Igual de desesperados por ser alguien están los clientes de Syd (impresionante Caleb Landry Jones) en Antiviral (Brandon Cronenberg, 2012), futuro próximo en el que te puedes infectar voluntariamente con las enfermedades y deformaciones de gente famosa, que tienen sus marcas, como si de una colonia se tratase. En una trama llevada hacia el noir, al traficar el protagonista con estas sustancias al margen de la empresa para la que trabaja, lo más interesante del filme de Brandon Cronenberg es, curiosamente, la exposición de una “nueva carne” que tan famosa ya hizo al padre. Las comparaciones son inevitables, en un filme que no obstante muestra una personalidad propia, de un cineasta que seguramente tendrá mucho que decir en el futuro.

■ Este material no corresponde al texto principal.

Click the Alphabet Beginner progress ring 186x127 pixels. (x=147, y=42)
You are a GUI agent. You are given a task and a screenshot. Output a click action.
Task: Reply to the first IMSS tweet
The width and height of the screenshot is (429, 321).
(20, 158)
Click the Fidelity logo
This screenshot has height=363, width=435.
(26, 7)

Más inadvertida pasó Dreams From a Petrified Head (Daniel Ouellette, 2012), cuando en realidad contiene una frase que podría resumir el contenido de toda esta crónica: “El ser físico existe para nosotros. No debería ser visto como una carga, sino como una bendición”. Centrada en la resurrección de conciencias dentro de cuerpos sintéticos para que realicen tareas de todo tipo para los pocos seres humanos que quedan en el planeta, la película propone la interpretación más radical de todas en cuanto a la relación con lo físico se refiere. La separación filosófica clásica de cuerpo y alma se utiliza aquí como metáfora de una contemporaneidad que está perdiendo la experiencia de tocar, en la que las relaciones virtuales cuentan tanto ya como las corporales; un mundo en el que un tuit puede ser el nacimiento de una revolución, en el que las ideas están almacenadas en una nube de datos, no en la superficie táctil del papel.

Esto ha parecido comunicar, entre otras líneas, una edición de Sitges en la que el cuerpo muta y desaparece, obteniendo una naturaleza casi metafísica y violentamente poética.